**List of tasks:**
1 - Duplicate the forestry text word for word, starting at "Forestry attitudes are" and ending at "their (redwood) coffins.".
2 - According to the forestry text, how many acres did the Bureau of Land Management thin between 2004 and 2013?

**Study text:**
########
Forestry attitudes are changing too. Heavy Caterpillar earthmoving tractors, that caused such erosion—skid trails—with consequent pollution to streams and spawning pools, are being replaced by smaller, lighter shovel loaders on tracks that leave the forest floor intact. State law now enforces a mandatory buffer zone of trees now, along streams and rivers.

Finally the salmon and other native fish are returning.

Forestry business mantra is that they are ‘on target to create new forests’ (in one hundred years), like the ones protected in the Redwoods National and State Parks, begun by President Teddy Roosevelt in 1875-92. He and John Muir should by now roaring with delighted laughter in their (redwood) coffins.

At the time Headwaters was established in 1999, 60% of the area had been logged. In some areas, forests were only beginning to regrow from clear-cut harvests of the 1980s and 1990s. Inheriting unnatural second-growth forests dominated by Douglas Fir, Bureau of Land Management (BLM) began restoration thinning in 2004. Goal of restoration was to accelerate forest development towards old-growth conditions, and restore a more natural species mix to each area—by cutting Douglas Fir and leaving Redwood and other less common species. From 2004 to 2013, BLM thinned 1,600 acres—approximately 21% of Headwaters Forest Reserve.
########
**Material provided:**
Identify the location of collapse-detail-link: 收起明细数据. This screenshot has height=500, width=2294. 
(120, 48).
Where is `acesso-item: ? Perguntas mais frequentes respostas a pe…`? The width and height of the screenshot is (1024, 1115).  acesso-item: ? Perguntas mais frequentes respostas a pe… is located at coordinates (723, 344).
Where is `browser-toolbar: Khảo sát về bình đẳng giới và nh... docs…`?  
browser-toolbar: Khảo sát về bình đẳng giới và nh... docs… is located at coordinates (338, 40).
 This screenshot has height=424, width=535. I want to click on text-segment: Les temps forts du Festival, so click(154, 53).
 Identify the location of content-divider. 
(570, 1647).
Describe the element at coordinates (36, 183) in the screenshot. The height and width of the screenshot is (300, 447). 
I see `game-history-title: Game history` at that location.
########
**Solutions per task:**
1 -
Forestry attitudes are changing too. Heavy Caterpillar earthmoving tractors, that caused such erosion—skid trails—with consequent pollution to streams and spawning pools, are being replaced by smaller, lighter shovel loaders on tracks that leave the forest floor intact. State law now enforces a mandatory buffer zone of trees now, along streams and rivers.

Finally the salmon and other native fish are returning.

Forestry business mantra is that they are ‘on target to create new forests’ (in one hundred years), like the ones protected in the Redwoods National and State Parks, begun by President Teddy Roosevelt in 1875-92. He and John Muir should by now roaring with delighted laughter in their (redwood) coffins.

2 - 1,600 acres